It is well known that subjecting a person to prolonged periods of inadequate heat dissipation leads to an increase in body temperature (heat stress), indicated by undesirable effects such as discomfort, increased fatigue, decreased physical and intellectual performance and, in extreme cases, death. Body core temperatures in excess of 38° C. will, for example, lead to impaired decision making and increased reaction times whereas core temperatures in excess of 40° C. can cause physiological damage and fatalities. Increased body temperature can result from accumulation of heat from external sources, metabolic processes due to exertion, or a combination of both. Personnel such as fire-crews, “hazmat” operatives such as those working on toxic or generally hazardous cleanup operations, and chemical plant operatives handling hazardous products are potential victims of such heat stress. Such personnel have usually to wear virtually totally sealed garments which severely inhibit cooling effects that would naturally occur due to ambient air flow over the person's skin and clothing.
One possible measure to prevent the onset of heat stress is to blow a cooling gas, usually air, optionally cooled, over the subject's body, which results in cooling of the subject by a combination of convective and evaporative cooling. Studies of heat stress effects have shown that, to minimize such effects, the average desirable amount of cooling supplied to a subject undergoing moderate exertion is a minimum of 100 watts over the area of the torso. (Ref.: “Techniques for Estimating Ventilation Requirements for Personal Air-cooling Systems”, J. W. Kaufman, Naval Air Warfare Center report NAWCADPAX-99-92-TR.)
Various approaches have been proposed to achieve “air-cooling” of subjects. For example, a system disclosed in U.S. Pat. No. 5,243,706 to Frim et al. is one such approach. The construction of the garment disclosed in this reference comprises an air-impermeable layer and an air distribution layer attached together with a corrugated mesh spacer layer in between. A further mesh spacer layer is positioned between the air-permeable layer and the body of the wearer. Cooling air is fed into the space between the air-permeable and air-impermeable layers, exits the air-permeable layer, and is distributed over the body of the wearer. Given the multi-layer construction of the garment and the inclusion of the corrugated spacer layer the flexibility, fit and comfort of the garment would be severely compromised and would be unlikely to meet the desirability criteria defined supra. Also, the relatively high resistance of the mesh fabrics to the flow of air necessitates a high pressure air source not readily available in a portable (or non-tethered) system.
U.S. Pat. No. 5,564,124 to Elsherif et al. discloses a personal ventilation apparatus which comprises a garment incorporating areas of air permeable material, such as open cell foam, to direct air to selected areas of the body. The system also comprises a battery powered blower unit which, optionally, includes thermoelectric heating or cooling devices or filters. Given the small areas over which the cooling air is vented relative to the total area of the torso, the cooling power of the garment disclosed in this reference is likely to be severely limited and not meet the cooling criteria previously defined.

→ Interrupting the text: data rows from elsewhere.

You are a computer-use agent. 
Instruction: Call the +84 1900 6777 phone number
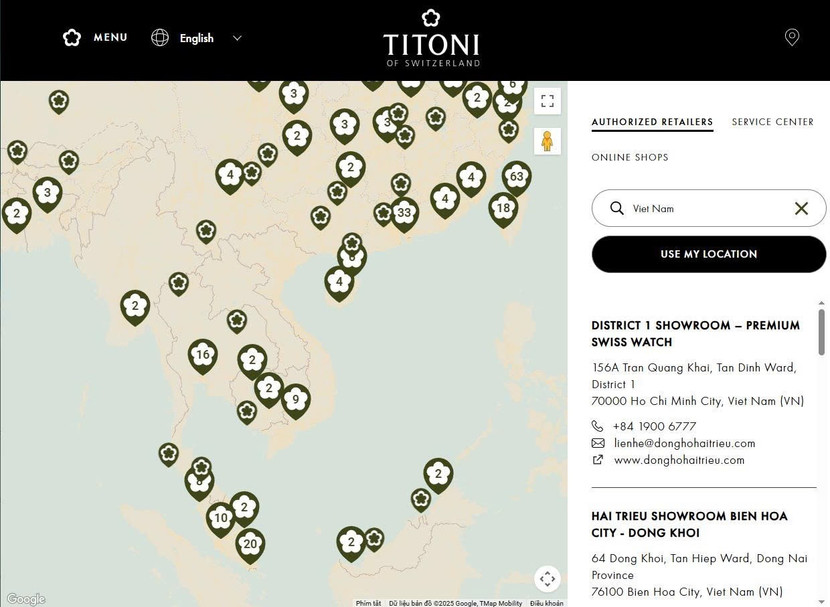[654, 426]
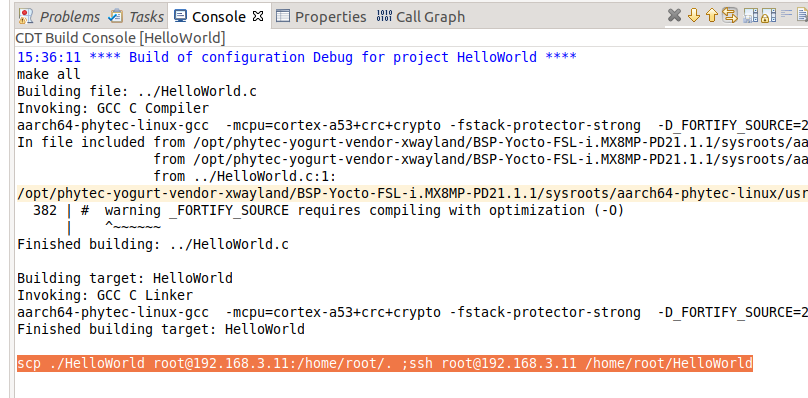Click the orange highlighted scp command line
Image resolution: width=808 pixels, height=398 pixels.
384,363
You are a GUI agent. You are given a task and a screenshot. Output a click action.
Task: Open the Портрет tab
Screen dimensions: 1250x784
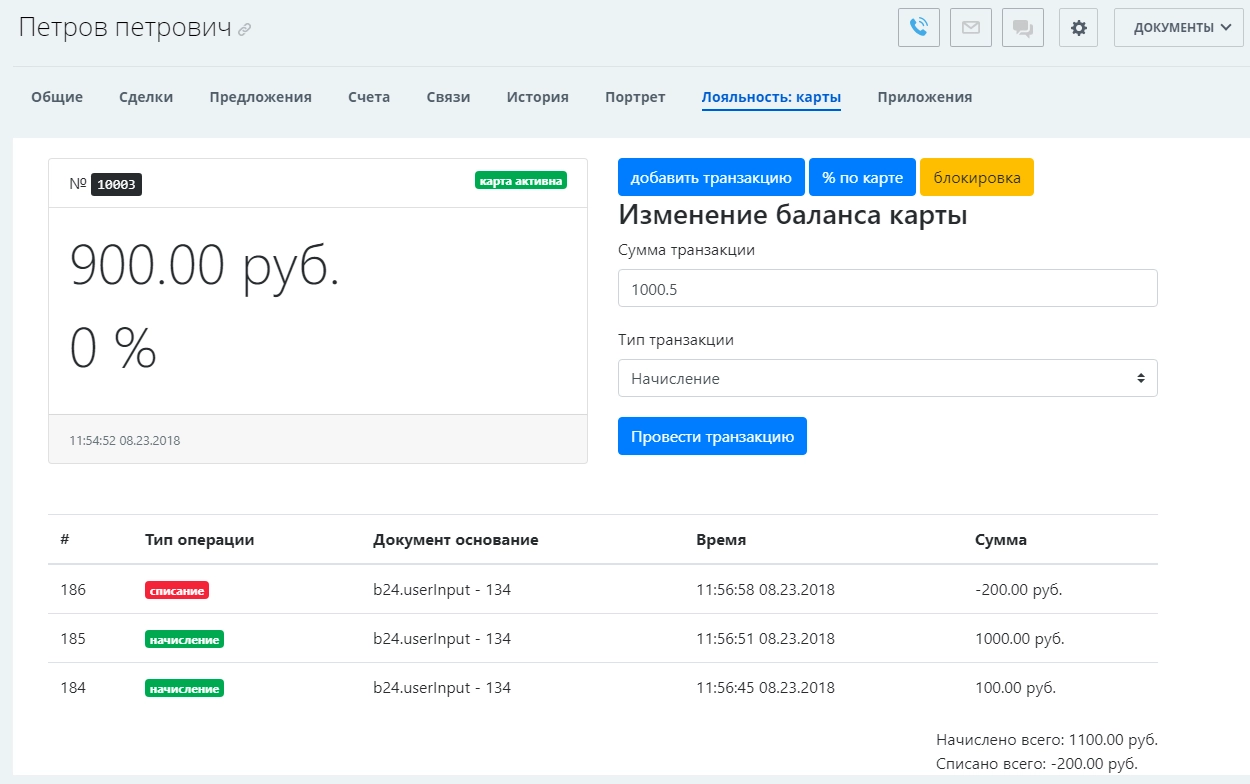coord(634,97)
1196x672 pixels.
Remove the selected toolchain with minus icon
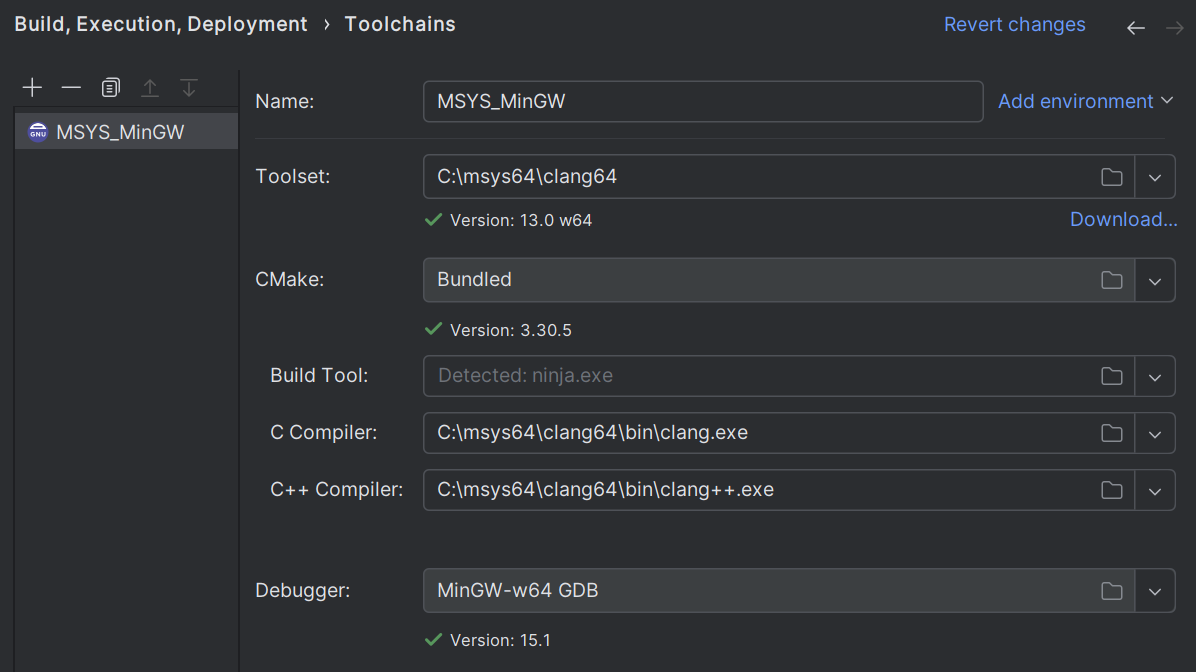coord(71,88)
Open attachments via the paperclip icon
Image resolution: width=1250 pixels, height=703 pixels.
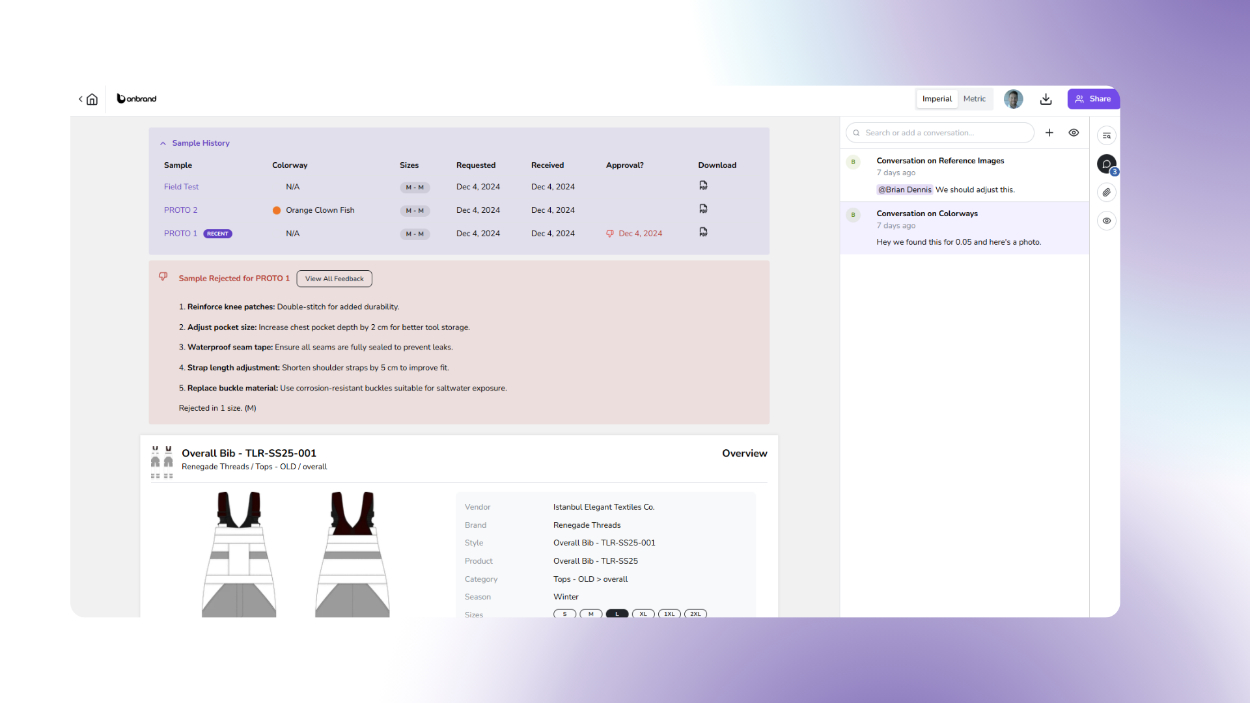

U.S. Pat. No. 5,970,519 to Weber discloses a cooling garment for medical personnel which comprises a simple two-ply construction of an air-impermeable layer and an air-permeable layer, each having minimal thickness, defining a cavity into which air is blown. The cavity has no spacers, or intermediate material or structures except in the shoulder regions to prevent the collapse of the garment in that area when the garment is worn under a heavy apron such as a radiological shield. One distinct shortcoming of such a system is the absence of any intermediate layer to control airflow within the cavity resulting in uneven air distribution. A further shortcoming is the lack of a means for controlling air distribution between the inner air-permeable layer and the body of the wearer. The absence of such mechanisms may cause excessive cooling of some areas of the wearer's body, especially next to the air inlet port, while not supplying sufficient cooling in other areas. It is an objective of the present invention to overcome the shortcomings of the systems described above.